━━━━━ DATA

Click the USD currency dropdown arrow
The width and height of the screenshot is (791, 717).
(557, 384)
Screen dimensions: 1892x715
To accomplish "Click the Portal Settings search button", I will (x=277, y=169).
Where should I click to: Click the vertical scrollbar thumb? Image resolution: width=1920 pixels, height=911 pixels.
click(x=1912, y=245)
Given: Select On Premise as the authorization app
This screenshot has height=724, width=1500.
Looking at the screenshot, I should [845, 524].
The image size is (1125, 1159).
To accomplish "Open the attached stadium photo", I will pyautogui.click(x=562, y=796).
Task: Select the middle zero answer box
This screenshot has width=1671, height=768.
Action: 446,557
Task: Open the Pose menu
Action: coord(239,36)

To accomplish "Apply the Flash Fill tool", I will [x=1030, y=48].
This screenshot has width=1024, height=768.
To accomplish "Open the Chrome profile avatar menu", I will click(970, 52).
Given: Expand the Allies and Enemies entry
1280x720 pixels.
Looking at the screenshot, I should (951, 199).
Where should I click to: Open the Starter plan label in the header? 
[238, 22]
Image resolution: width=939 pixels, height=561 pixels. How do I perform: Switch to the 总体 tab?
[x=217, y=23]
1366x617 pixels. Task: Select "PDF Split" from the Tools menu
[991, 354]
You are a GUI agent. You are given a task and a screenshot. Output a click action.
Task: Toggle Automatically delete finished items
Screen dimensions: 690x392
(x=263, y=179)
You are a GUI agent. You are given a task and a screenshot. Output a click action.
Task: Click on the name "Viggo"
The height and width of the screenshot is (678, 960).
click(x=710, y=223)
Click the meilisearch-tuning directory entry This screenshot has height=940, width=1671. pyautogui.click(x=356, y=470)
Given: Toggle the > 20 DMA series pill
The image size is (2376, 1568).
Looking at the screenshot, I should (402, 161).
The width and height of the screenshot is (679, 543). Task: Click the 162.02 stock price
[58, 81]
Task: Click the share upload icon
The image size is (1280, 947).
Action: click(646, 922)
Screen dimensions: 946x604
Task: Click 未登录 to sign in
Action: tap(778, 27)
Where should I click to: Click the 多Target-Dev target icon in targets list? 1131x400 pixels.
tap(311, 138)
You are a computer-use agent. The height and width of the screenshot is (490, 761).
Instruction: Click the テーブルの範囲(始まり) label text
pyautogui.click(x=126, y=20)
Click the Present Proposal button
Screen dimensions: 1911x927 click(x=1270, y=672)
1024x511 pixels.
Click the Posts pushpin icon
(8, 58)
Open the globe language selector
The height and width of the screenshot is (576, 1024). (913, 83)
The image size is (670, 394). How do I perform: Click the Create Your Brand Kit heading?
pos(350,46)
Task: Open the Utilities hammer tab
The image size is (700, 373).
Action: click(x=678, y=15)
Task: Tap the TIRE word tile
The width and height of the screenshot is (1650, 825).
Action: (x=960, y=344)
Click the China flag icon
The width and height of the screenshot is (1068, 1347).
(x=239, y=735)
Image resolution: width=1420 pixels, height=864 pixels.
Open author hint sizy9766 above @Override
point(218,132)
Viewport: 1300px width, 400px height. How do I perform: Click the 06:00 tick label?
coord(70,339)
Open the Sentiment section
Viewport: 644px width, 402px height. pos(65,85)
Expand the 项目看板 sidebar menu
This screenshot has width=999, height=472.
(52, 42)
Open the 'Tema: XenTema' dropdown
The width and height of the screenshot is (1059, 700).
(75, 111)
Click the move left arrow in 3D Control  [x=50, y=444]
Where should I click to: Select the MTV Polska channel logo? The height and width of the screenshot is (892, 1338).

━━━━━━━━━━

EXERCISE GOAL: Starting with the line above that holds "Viewport: 1300px width, 400px" and stopping with the line that holds "Click the move", reproduce each line exactly, omitting all other lines.

WRITTEN ANSWER:
Viewport: 1300px width, 400px height. How do I perform: Click the 06:00 tick label?
coord(70,339)
Open the Sentiment section
Viewport: 644px width, 402px height. pos(65,85)
Expand the 项目看板 sidebar menu
This screenshot has width=999, height=472.
(52, 42)
Open the 'Tema: XenTema' dropdown
The width and height of the screenshot is (1059, 700).
(75, 111)
Click the move left arrow in 3D Control  [x=50, y=444]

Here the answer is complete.